◆ Your assignment:
Please output exactly the lines from the one that holds "Task: Like the comment with 141 likes" through the final line of the data, and nothing else; leave out any pictures.

◆ Dataset records:
==*==

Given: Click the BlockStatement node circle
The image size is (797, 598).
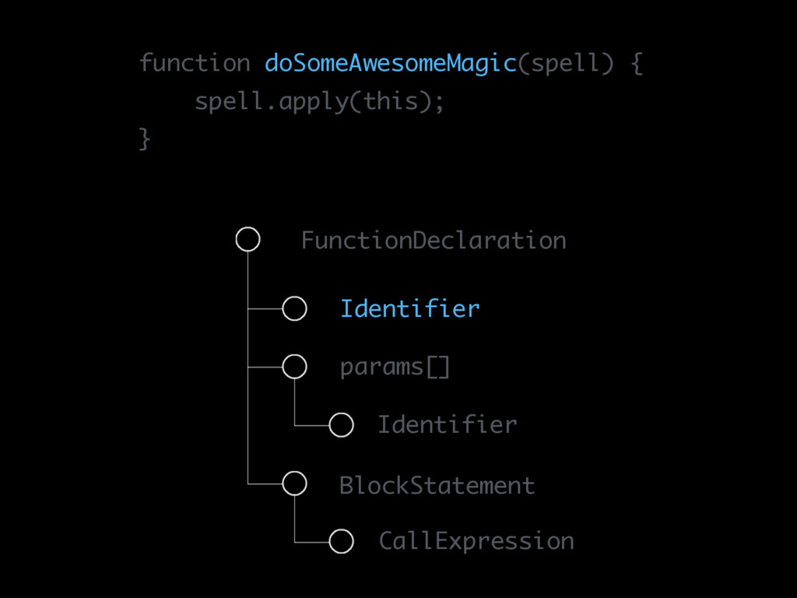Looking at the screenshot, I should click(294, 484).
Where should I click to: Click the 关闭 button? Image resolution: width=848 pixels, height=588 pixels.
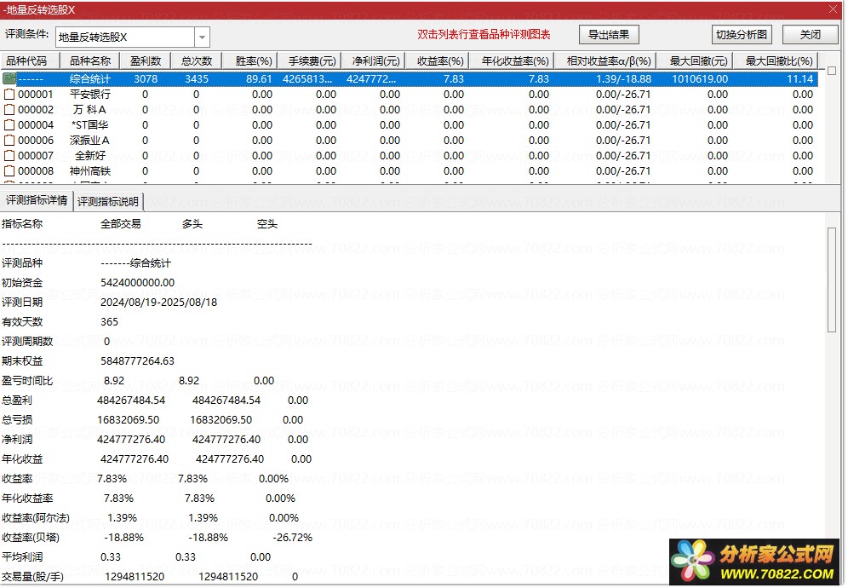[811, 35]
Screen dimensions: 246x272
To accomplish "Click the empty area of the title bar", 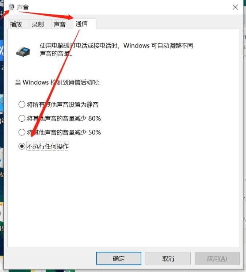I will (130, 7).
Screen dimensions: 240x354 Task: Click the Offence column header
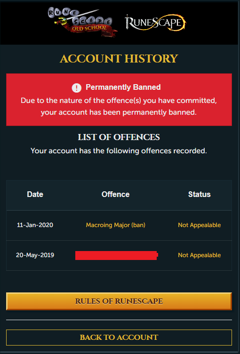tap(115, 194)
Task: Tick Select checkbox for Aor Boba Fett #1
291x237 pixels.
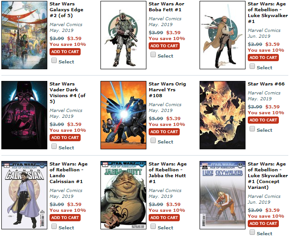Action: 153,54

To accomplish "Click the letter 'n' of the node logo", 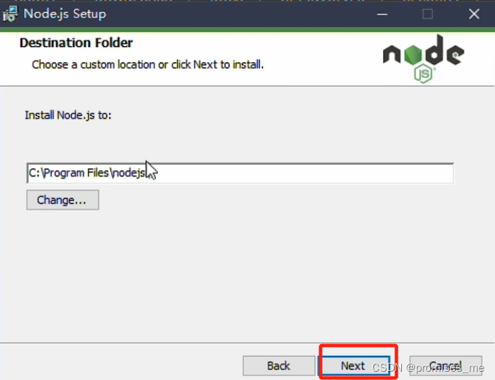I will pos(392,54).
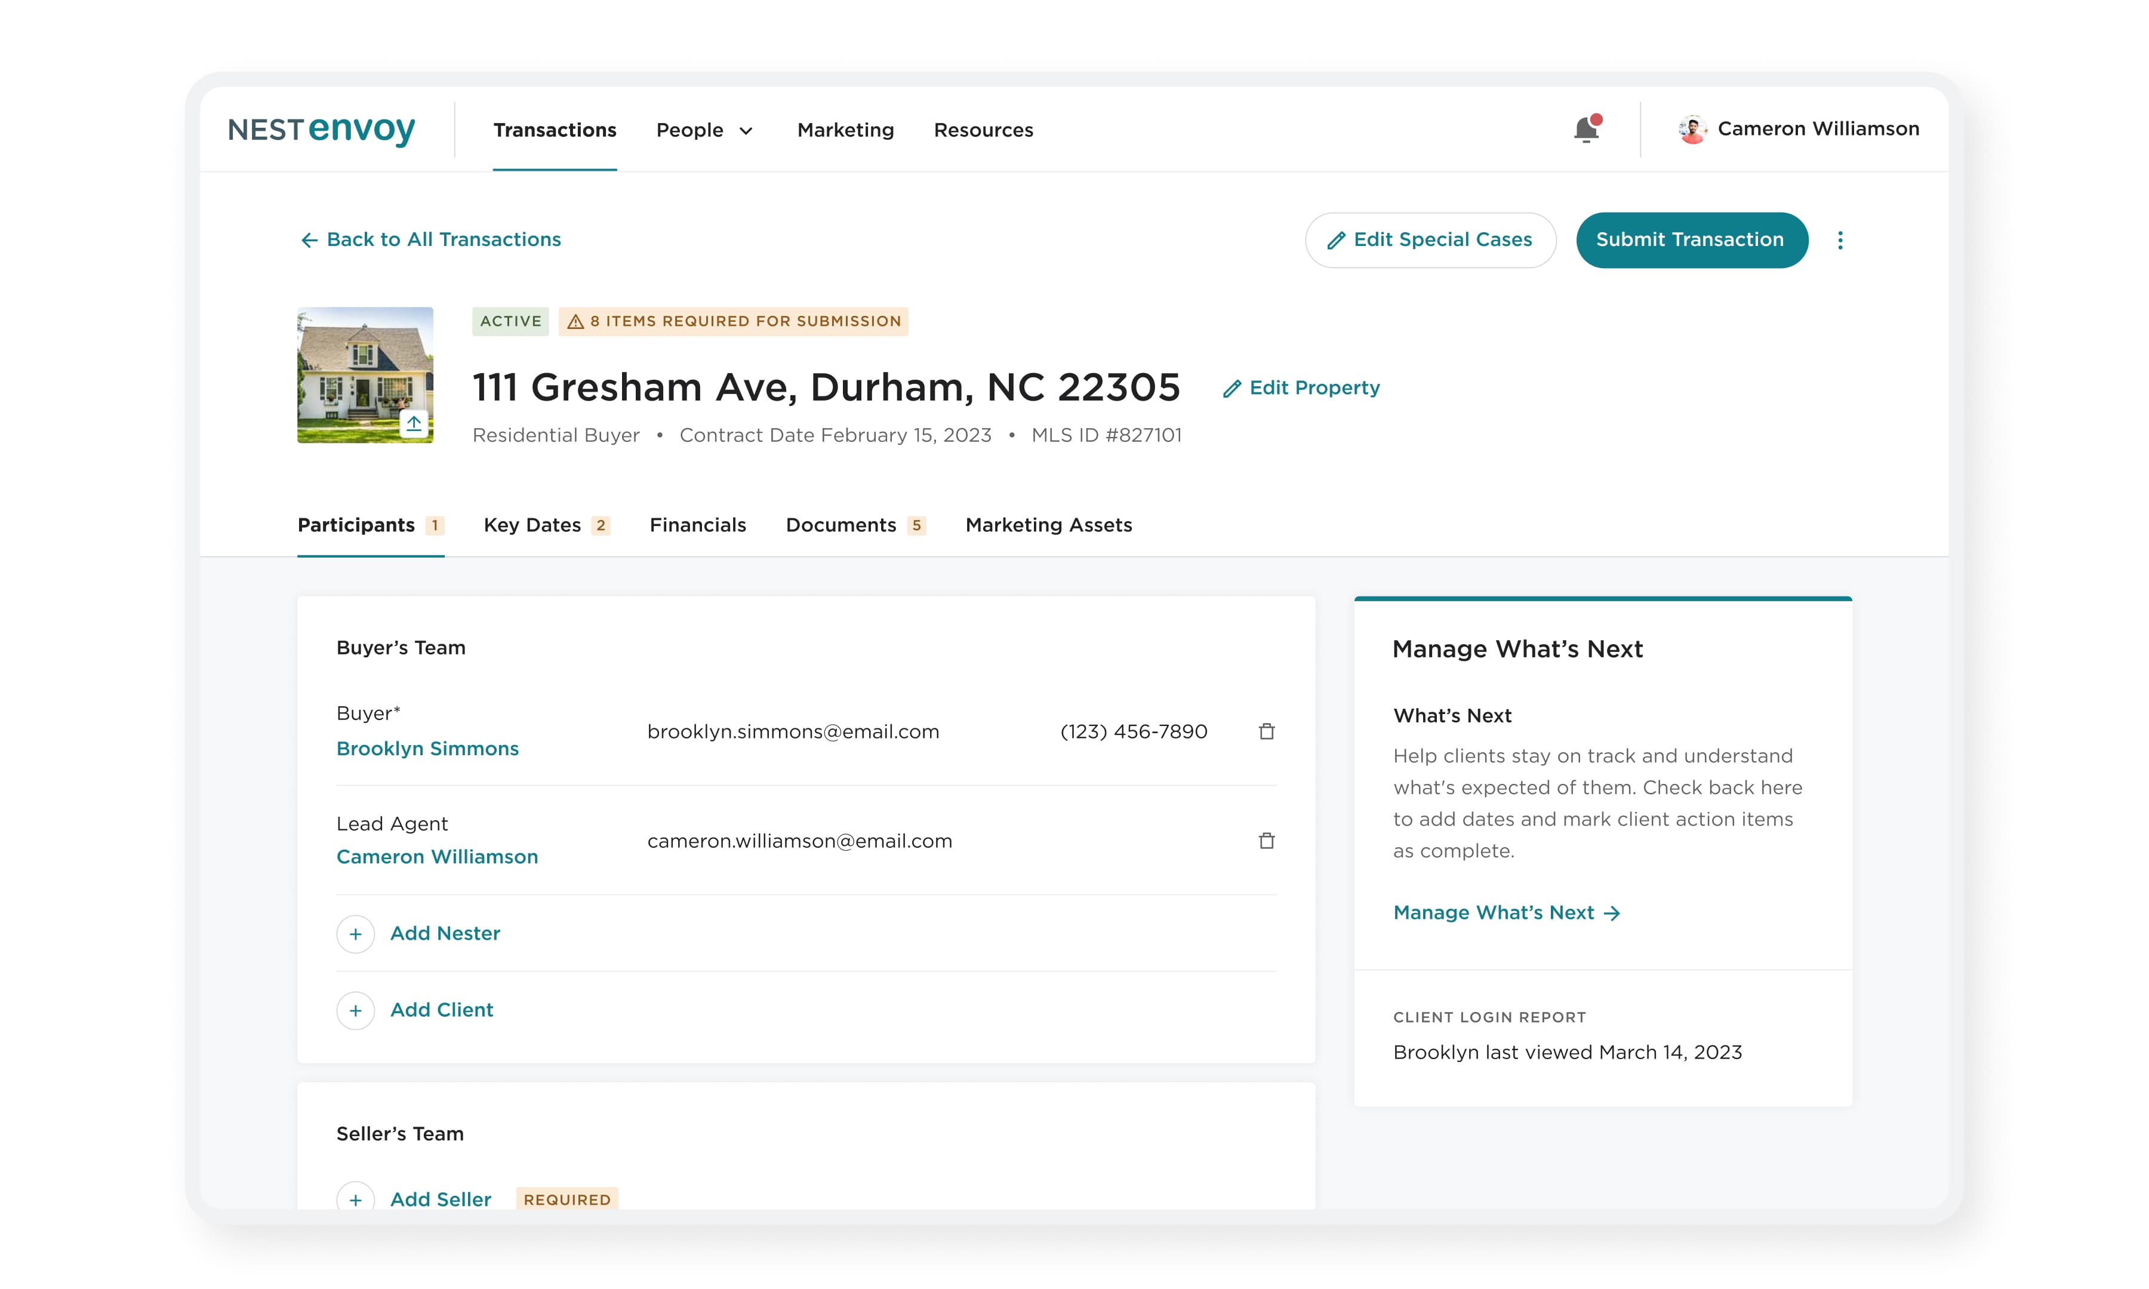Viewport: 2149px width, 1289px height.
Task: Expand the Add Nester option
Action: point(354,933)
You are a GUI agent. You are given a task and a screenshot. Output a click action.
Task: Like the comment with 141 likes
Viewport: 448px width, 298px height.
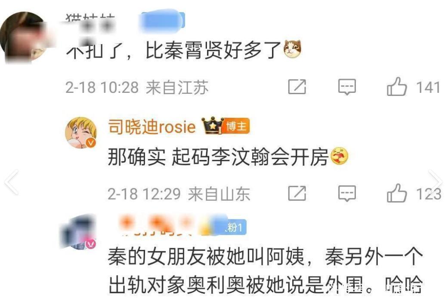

==*==

◆ Answer space:
Task: Like the comment with 141 likes
Viewport: 448px width, 298px height.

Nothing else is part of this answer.